Task objective
Pick up the article on secrets leaked through online code formatting tools where it stops, and keep writing it in the same style.

** Text passage follows **

Secrets leakage has long been a challenge in software development. GitHub alone detected 39 million unintentionally leaked secrets across its platform last year, reinforcing how frequently developers mismanage sensitive information.

While Git-based systems typically receive blame, the problem extends far beyond repositories. Any online tool used to transform, validate, or format code—without proper sanitization—can become an unintentional storage and distribution channel for sensitive data.

Many code formatting platforms allow users to generate shareable links or retain recent projects, inadvertently making sensitive content publicly viewable.

What Happened

WatchTowr examined roughly 80,000 saved JSON files scraped from JSONFormatter and CodeBeautify via their public “Recent Links” sections. These pages revealed years’ worth of user-submitted content, much of it containing:

  • API keys and tokens

  • AWS Secrets Manager exports

  • Database credentials

  • SSH session recordings

  • Configuration files

  • Sensitive API requests and responses

  • Personally identifiable information (PII)

  • Internal service credentials

One user even pasted all AWS Secrets Manager credentials directly into an online JSON formatting tool—unaware that saving their file made the content publicly accessible.

Technical Breakdown

The exposure stems from several aligned issues:

  • Persistent Storage: Many beautifier tools store submitted code to generate shareable URLs.

** End of Text passage **
** Extracted material follows **

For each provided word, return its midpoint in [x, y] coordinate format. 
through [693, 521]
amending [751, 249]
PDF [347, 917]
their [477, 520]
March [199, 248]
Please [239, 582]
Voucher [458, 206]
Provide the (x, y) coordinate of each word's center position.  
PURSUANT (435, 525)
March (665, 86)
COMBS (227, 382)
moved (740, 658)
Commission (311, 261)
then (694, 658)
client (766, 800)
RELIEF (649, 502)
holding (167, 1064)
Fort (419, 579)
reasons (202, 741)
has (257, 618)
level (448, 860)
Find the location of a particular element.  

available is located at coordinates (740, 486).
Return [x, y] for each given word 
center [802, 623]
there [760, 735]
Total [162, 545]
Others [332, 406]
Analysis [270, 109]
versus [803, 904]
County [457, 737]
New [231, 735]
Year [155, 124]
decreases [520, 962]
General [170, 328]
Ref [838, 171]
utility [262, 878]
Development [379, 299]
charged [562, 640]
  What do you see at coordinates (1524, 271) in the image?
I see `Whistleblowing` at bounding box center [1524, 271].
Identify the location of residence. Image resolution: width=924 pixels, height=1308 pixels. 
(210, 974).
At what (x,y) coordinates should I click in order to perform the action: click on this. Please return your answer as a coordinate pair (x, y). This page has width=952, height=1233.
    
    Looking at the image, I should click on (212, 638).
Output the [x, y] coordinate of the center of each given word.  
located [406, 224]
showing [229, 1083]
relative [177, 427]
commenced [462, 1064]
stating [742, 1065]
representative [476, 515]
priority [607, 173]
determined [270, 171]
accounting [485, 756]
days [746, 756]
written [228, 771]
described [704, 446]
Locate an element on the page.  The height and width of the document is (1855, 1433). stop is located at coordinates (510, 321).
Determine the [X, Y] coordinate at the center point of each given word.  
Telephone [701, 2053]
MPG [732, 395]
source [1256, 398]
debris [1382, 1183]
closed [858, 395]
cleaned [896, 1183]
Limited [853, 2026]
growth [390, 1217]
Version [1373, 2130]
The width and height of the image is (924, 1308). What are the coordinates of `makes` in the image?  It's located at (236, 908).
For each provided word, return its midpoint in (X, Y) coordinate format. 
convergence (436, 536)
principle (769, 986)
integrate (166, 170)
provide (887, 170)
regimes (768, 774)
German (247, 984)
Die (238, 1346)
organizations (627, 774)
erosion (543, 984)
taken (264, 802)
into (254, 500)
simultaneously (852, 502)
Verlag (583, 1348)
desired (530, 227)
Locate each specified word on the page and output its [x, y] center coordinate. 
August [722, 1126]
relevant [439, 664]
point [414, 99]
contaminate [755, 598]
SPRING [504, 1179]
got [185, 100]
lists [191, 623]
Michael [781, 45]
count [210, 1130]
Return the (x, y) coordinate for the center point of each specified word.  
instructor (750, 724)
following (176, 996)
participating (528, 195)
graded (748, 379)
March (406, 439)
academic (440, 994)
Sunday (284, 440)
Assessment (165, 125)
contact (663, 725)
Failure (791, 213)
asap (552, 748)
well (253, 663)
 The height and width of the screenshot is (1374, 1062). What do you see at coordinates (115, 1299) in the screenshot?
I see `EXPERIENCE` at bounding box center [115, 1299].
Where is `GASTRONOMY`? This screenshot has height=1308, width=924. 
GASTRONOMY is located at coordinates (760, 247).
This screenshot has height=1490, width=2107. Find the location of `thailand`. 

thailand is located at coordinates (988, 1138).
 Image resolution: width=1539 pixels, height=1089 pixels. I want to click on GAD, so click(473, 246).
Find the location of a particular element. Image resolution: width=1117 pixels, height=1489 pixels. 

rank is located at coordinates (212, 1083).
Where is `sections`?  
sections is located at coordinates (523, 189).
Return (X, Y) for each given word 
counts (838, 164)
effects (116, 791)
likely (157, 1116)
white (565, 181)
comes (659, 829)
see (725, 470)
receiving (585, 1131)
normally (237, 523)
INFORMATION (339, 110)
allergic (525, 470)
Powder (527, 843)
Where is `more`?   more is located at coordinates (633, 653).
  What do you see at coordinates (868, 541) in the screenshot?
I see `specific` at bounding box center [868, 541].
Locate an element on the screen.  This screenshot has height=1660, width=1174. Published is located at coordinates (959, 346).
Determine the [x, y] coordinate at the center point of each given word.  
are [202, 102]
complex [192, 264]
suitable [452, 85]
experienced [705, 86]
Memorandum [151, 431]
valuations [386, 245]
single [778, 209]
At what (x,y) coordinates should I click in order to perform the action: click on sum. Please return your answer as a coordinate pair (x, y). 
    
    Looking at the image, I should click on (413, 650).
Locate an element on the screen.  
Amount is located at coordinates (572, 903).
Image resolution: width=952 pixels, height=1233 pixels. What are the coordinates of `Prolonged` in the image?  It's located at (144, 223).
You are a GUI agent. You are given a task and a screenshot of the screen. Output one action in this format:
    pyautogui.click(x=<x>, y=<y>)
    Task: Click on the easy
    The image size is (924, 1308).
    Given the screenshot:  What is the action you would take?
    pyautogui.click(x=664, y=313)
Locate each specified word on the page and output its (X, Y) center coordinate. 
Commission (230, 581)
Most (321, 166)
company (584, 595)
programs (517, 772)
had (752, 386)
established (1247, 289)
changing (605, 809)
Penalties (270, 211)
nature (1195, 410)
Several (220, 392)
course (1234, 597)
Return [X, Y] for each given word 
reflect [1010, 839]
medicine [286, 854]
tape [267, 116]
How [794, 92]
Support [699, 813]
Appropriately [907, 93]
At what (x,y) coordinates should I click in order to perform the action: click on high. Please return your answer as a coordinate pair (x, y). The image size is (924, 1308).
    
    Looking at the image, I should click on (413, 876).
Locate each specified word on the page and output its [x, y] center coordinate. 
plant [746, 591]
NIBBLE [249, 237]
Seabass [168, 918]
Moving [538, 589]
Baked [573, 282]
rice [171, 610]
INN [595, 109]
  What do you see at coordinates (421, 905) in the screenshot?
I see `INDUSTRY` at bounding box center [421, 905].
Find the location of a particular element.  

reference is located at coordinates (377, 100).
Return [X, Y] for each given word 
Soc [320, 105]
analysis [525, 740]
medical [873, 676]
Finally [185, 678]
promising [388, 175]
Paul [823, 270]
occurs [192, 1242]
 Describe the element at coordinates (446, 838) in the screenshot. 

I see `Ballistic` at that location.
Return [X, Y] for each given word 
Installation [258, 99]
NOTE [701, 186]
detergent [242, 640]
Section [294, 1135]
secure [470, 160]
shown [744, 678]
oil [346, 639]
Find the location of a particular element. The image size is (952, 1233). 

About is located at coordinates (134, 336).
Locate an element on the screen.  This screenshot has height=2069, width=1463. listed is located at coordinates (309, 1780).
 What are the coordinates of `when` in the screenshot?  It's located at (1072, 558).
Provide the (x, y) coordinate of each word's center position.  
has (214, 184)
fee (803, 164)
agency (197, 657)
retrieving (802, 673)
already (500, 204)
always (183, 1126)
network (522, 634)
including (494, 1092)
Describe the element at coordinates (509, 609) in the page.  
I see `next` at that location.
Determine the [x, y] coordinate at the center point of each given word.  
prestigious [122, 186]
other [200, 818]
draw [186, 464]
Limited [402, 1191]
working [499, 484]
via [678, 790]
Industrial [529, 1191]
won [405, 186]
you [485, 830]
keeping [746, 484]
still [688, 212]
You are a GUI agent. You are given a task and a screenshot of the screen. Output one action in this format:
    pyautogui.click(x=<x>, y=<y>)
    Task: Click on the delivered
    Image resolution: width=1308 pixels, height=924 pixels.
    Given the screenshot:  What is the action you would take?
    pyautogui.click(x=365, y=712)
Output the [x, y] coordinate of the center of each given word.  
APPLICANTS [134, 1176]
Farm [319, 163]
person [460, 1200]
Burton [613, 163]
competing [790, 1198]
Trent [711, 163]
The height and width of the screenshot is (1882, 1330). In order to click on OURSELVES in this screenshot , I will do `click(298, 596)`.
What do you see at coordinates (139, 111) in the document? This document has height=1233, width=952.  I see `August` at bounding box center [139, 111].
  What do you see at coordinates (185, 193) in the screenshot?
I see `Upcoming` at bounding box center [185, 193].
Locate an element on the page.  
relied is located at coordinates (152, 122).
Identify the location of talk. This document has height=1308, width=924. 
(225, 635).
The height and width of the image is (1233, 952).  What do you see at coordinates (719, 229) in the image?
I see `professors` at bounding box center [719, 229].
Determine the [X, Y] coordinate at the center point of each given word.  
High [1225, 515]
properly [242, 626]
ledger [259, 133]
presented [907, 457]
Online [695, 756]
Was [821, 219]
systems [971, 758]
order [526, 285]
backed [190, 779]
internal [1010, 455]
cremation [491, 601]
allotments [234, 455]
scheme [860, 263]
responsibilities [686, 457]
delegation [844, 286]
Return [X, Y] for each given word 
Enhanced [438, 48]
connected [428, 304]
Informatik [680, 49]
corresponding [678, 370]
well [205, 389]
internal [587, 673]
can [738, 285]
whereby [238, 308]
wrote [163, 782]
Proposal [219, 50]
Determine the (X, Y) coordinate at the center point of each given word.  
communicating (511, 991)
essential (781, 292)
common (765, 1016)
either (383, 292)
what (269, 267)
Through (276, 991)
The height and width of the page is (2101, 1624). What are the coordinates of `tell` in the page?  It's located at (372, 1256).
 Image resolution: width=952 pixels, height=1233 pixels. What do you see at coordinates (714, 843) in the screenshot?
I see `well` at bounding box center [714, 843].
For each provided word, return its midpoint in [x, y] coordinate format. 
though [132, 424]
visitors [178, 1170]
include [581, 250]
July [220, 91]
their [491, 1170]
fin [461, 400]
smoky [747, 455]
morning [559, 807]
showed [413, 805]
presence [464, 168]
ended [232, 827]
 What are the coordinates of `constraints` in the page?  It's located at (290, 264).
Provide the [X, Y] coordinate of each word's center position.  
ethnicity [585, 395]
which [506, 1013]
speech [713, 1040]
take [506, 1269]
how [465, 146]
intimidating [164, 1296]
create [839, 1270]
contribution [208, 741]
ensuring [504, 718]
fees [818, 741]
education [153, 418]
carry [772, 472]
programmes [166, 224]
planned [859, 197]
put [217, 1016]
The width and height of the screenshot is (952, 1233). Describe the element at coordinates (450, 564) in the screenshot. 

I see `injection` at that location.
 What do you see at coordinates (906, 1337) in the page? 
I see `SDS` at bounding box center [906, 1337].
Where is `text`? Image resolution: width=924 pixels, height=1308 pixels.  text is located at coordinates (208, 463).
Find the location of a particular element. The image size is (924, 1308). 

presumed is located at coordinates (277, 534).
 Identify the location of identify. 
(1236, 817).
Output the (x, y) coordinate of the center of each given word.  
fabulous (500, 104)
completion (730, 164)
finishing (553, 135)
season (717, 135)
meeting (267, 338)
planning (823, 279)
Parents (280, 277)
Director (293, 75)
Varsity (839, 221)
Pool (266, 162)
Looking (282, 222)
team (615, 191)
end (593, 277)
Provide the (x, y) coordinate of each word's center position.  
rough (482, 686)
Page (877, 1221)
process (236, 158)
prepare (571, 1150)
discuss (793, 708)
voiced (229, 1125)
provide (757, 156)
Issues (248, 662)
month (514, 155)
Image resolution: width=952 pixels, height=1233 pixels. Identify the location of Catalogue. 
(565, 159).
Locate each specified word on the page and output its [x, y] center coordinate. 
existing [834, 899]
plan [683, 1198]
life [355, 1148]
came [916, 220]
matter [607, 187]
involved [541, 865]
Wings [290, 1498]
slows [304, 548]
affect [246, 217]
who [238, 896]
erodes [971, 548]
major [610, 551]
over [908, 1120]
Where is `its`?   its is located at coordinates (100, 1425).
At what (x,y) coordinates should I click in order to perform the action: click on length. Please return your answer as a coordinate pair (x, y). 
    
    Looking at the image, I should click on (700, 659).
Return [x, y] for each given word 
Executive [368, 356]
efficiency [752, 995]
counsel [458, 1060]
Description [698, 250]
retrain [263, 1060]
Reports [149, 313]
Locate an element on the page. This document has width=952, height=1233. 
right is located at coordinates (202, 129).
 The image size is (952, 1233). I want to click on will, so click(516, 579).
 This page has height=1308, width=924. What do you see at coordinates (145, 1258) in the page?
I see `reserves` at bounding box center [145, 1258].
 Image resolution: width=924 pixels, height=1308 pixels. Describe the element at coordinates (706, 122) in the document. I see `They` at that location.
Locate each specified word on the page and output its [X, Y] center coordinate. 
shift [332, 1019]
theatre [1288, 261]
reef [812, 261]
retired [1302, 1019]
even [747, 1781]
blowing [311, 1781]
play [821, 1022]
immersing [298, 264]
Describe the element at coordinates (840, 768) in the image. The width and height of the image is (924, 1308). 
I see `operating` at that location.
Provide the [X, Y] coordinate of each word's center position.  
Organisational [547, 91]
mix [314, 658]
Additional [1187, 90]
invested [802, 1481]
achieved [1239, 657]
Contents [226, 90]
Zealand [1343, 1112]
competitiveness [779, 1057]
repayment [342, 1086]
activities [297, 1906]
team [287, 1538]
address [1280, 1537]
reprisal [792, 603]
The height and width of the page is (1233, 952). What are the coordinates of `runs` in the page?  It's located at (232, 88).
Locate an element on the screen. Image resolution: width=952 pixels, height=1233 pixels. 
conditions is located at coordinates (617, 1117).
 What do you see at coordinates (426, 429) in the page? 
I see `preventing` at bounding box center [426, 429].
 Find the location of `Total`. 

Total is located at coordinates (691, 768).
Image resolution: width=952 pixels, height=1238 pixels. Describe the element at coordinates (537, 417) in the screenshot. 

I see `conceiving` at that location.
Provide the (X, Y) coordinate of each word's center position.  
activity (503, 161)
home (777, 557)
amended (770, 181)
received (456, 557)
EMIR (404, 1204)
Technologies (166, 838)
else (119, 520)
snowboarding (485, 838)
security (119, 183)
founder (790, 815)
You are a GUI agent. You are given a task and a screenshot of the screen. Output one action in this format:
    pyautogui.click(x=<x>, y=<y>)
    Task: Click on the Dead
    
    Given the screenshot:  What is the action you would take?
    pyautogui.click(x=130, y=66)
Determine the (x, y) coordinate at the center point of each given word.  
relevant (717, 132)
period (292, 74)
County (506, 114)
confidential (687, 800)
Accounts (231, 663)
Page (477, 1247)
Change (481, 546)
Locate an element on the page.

** End of Extracted material **

Result
  • Recent Links Indexing: Tools list recently saved sessions, enabling anyone to browse historical uploads.

  • Lack of Sanitization: Raw user content—including secrets—is saved without removal or redaction.

  • Automated Scraping: Threat actors actively monitor these platforms, harvesting leaked secrets at scale.

  • Rapid Abuse: WatchTowr’s experiments with fake credentials showed that leaked keys were tested or abused within days.

Once exposed, secrets cannot be “un-leaked”, especially if attackers mirrored or archived the content.

Impact Analysis

The leaked material affects organizations across critical sectors:

  • Cybersecurity and technology

  • Critical infrastructure

  • Government

  • Finance and banking

  • Healthcare

  • Aerospace

  • Insurance

  • Telecom and education

  • Travel and transportation

The risk extends beyond direct compromise. Stolen secrets could grant:

  • Unauthorized access to cloud environments

  • Lateral movement through internal systems

  • Data exfiltration or account takeover

  • Persistent access via leaked authentication tokens

Because code beautifiers operate outside traditional security controls, many organizations remain unaware they are leaking sensitive assets.

Why It Matters

This research highlights a systemic problem: developer workflows increasingly depend on third-party online tools, yet many of these platforms are not designed with security or data privacy in mind.

A single paste of credentials into a formatting tool can:

  • Bypass organizational controls

  • Expose privileged keys publicly

  • Enable automated attacker harvesting

  • Create long-term risk even after revocation

In a landscape where attackers actively monitor exposed-data sources, even small mistakes can create outsized impact.

Expert Commentary

WatchTowr summarizes the issue bluntly:

“We don’t need more AI-driven agentic agent platforms; we need fewer critical organizations pasting credentials into random websites.”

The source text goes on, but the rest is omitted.